北朝鮮、対米、対南戦略も「来年の党大会によって」…「今年の対外的動きは“ない”模様」

北朝鮮の対外的な動きは、来年1月の労働党大会後に再開されるものとみられる(画像提供:wowkorea.jp)

北朝鮮は経済成果の不振を認め、来年1月の労働党大会の招集を予告したことで、米朝非核化協議などの対外的な動きは、その大会後に再開されるものとみられる。

北朝鮮は19日、キム・ジョンウン(金正恩)国務委員長の主宰で第7期第6次総会を開き、来年1月に労働党第8次大会を召集することを決定したと今日(20日)明らかにした。去る2016年の7次大会以降、5年ぶりである。

労働党の公式的最高決定機構である党大会が1月に確定されたことで、来年からの新たな5か年計画という経済目標の提示はもちろん、北朝鮮の対外戦略もこの大会日程に合わせて新たに練られる可能性が高い。

一旦 北朝鮮は11月の米大統領選の結果を見守ったのち、1月の党大会までに新たな対外政策を立てるものとみられる。北朝鮮としては、米国にどのような行政府が現われるかによって対北政策が大きく変わるため、それに合わせた戦略が必要だということである。

このことは、北朝鮮の今年における対外的な動きはみられないだろうという意味でもある。

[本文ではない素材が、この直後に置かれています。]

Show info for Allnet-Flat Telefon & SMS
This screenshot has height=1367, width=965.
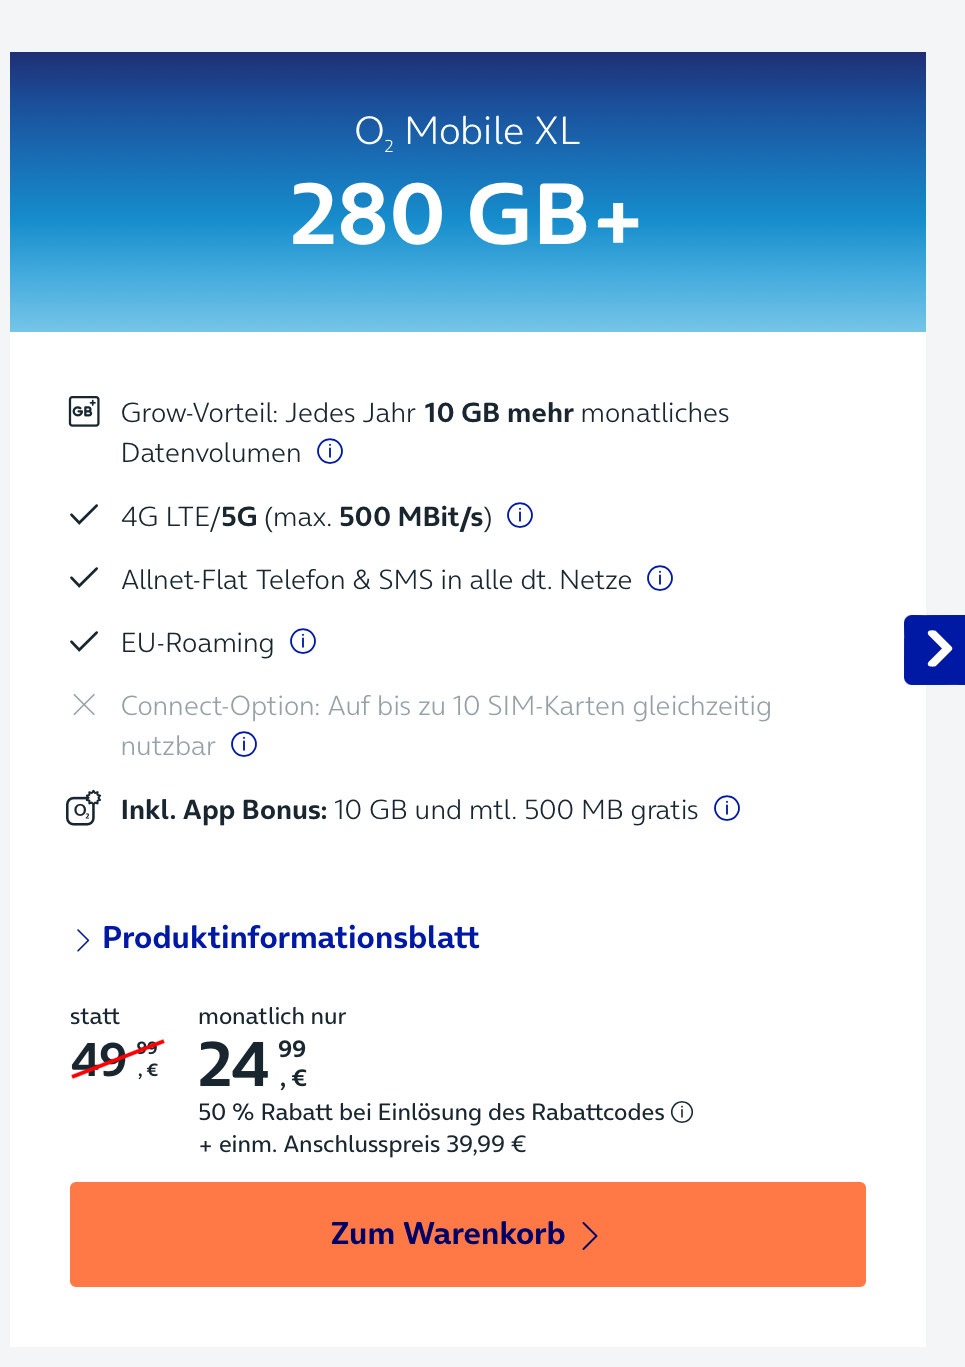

同じ脈絡で、対南(対韓国)政策もやはり党大会までは大きな変化はないとみられる。南北協力は、対北制裁で手足が縛られていているのに加え、米朝協議の断絶という状況では進展するのが困難なためである。

現在 北朝鮮は、新型コロナウイルス感染症への防疫と洪水被害により経済難がより加重されている状況の中でも「どんな外部の支援も許容しない」として、韓国政府からの支援にも応じていない。

また 北朝鮮は、去る18日から始まった米韓合同軍事演習にも、“異例的に”公式的な非難の声明もなく、沈黙を守っている。